━━ LISTED ENTRIES ━━
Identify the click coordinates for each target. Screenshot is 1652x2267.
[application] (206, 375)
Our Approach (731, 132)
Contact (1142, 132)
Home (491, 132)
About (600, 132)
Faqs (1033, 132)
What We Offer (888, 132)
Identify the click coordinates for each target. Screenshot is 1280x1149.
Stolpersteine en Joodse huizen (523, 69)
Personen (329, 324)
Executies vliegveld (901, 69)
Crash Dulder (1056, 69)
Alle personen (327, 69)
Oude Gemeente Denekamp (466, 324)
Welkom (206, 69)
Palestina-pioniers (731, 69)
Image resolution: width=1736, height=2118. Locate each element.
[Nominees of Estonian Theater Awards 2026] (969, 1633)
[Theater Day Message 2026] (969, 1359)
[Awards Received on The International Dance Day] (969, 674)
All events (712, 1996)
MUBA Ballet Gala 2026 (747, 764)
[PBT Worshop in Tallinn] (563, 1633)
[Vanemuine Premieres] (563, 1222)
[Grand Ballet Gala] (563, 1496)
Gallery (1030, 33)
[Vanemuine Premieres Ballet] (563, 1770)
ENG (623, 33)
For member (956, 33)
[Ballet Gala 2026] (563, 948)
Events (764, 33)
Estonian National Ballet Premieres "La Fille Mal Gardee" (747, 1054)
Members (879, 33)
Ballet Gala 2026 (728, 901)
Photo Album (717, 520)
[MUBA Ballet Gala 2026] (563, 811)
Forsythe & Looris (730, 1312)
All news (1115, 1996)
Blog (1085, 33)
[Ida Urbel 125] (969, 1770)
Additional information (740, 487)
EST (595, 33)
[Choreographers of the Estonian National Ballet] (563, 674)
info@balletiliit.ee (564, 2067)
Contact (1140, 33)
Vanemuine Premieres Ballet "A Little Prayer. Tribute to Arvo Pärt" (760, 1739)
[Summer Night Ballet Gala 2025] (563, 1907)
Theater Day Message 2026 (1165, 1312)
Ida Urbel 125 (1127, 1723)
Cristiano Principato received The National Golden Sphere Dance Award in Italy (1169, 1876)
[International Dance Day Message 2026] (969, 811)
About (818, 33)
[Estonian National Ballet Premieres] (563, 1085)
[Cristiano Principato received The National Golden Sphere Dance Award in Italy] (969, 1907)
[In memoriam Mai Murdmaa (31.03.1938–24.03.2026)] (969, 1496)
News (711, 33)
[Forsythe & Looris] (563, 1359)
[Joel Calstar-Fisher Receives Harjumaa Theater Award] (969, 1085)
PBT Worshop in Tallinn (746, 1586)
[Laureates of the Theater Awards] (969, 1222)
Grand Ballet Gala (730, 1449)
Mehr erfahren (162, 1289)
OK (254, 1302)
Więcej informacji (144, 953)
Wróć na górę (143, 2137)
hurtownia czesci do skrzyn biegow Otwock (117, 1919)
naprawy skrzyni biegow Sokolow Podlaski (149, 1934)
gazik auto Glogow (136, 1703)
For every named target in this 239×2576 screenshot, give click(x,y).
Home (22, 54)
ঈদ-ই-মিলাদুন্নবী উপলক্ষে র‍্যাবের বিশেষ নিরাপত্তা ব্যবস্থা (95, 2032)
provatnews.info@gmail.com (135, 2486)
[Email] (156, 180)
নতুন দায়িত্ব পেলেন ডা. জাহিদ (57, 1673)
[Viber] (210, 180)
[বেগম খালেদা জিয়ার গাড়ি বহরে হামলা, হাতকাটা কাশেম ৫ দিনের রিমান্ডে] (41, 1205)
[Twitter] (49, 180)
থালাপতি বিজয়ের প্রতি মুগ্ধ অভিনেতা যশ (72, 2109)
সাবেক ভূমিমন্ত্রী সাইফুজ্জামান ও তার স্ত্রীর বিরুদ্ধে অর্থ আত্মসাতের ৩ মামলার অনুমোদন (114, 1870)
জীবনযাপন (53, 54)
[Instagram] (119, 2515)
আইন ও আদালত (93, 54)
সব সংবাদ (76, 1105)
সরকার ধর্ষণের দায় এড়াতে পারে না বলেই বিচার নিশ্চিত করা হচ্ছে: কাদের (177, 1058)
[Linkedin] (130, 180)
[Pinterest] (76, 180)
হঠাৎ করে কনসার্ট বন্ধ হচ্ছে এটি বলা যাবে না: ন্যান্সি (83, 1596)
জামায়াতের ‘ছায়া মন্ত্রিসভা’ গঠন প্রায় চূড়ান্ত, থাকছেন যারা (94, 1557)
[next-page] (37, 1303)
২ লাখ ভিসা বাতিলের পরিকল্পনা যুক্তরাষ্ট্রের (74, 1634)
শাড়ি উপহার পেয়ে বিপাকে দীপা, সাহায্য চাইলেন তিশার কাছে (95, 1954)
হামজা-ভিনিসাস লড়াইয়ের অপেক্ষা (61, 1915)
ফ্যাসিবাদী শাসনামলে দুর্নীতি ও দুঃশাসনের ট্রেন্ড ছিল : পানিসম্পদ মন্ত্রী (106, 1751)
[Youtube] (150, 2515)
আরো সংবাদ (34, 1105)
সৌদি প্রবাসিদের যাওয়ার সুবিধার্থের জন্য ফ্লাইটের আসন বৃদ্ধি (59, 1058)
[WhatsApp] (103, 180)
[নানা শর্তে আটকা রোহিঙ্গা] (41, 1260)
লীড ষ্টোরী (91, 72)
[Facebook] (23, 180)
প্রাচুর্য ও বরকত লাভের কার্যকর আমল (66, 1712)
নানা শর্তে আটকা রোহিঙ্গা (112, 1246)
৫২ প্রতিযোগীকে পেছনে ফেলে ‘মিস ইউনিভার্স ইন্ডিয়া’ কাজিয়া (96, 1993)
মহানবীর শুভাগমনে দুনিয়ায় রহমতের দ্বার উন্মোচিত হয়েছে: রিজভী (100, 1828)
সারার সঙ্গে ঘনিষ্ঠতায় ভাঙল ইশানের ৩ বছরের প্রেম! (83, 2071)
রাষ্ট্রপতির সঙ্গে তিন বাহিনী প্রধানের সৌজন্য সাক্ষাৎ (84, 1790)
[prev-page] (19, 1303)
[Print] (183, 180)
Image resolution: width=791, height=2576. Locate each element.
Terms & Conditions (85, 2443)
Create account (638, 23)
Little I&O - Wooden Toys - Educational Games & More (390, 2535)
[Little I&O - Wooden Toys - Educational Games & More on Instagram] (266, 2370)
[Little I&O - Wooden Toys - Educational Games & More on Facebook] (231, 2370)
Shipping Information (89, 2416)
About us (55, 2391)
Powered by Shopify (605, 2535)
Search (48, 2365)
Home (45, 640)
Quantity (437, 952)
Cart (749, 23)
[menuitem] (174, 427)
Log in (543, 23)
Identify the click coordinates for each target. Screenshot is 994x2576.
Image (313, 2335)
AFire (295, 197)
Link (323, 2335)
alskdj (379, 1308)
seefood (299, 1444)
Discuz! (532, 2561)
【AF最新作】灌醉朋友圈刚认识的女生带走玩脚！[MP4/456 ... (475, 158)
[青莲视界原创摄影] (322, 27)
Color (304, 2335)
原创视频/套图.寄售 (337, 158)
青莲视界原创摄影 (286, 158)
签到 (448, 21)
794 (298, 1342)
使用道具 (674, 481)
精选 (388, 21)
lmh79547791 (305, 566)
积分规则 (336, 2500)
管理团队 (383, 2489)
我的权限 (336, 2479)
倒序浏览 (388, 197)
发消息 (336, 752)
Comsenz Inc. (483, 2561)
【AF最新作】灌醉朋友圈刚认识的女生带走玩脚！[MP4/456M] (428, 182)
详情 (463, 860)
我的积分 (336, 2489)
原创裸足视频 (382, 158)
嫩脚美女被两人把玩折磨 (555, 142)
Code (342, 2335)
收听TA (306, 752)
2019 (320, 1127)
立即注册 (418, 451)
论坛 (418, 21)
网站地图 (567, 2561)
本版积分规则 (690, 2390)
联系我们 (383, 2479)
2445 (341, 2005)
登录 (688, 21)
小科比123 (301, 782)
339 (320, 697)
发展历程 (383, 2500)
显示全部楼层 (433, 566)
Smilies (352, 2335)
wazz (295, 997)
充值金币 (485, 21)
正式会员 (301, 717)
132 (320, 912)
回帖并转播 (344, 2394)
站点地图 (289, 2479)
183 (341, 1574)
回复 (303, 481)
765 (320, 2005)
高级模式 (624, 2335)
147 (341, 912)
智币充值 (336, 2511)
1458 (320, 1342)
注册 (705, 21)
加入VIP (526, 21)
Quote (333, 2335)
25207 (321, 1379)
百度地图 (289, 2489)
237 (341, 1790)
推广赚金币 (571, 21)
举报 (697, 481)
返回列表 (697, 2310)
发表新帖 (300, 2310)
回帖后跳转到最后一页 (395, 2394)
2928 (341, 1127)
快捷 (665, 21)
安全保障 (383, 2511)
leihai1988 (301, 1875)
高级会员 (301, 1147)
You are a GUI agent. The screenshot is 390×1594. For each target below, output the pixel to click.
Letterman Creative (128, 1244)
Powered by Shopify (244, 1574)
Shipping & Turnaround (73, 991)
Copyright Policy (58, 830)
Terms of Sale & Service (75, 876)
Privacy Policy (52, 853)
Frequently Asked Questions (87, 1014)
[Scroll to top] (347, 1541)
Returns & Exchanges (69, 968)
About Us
━━━
§ TASK INSTRUCTIONS
In the entries above, one line contains "আইন ও আদালত (93, 54)" and another contains "প্রাচুর্য ও বরকত লাভের কার্যকর আমল (66, 1712)". Reproduce exactly those two lines and the lines between them, nothing else.

§ SOLUTION
আইন ও আদালত (93, 54)
সব সংবাদ (76, 1105)
সরকার ধর্ষণের দায় এড়াতে পারে না বলেই বিচার নিশ্চিত করা হচ্ছে: কাদের (177, 1058)
[Linkedin] (130, 180)
[Pinterest] (76, 180)
হঠাৎ করে কনসার্ট বন্ধ হচ্ছে এটি বলা যাবে না: ন্যান্সি (83, 1596)
জামায়াতের ‘ছায়া মন্ত্রিসভা’ গঠন প্রায় চূড়ান্ত, থাকছেন যারা (94, 1557)
[next-page] (37, 1303)
২ লাখ ভিসা বাতিলের পরিকল্পনা যুক্তরাষ্ট্রের (74, 1634)
শাড়ি উপহার পেয়ে বিপাকে দীপা, সাহায্য চাইলেন তিশার কাছে (95, 1954)
হামজা-ভিনিসাস লড়াইয়ের অপেক্ষা (61, 1915)
ফ্যাসিবাদী শাসনামলে দুর্নীতি ও দুঃশাসনের ট্রেন্ড ছিল : পানিসম্পদ মন্ত্রী (106, 1751)
[Youtube] (150, 2515)
আরো সংবাদ (34, 1105)
সৌদি প্রবাসিদের যাওয়ার সুবিধার্থের জন্য ফ্লাইটের আসন বৃদ্ধি (59, 1058)
[WhatsApp] (103, 180)
[নানা শর্তে আটকা রোহিঙ্গা] (41, 1260)
লীড ষ্টোরী (91, 72)
[Facebook] (23, 180)
প্রাচুর্য ও বরকত লাভের কার্যকর আমল (66, 1712)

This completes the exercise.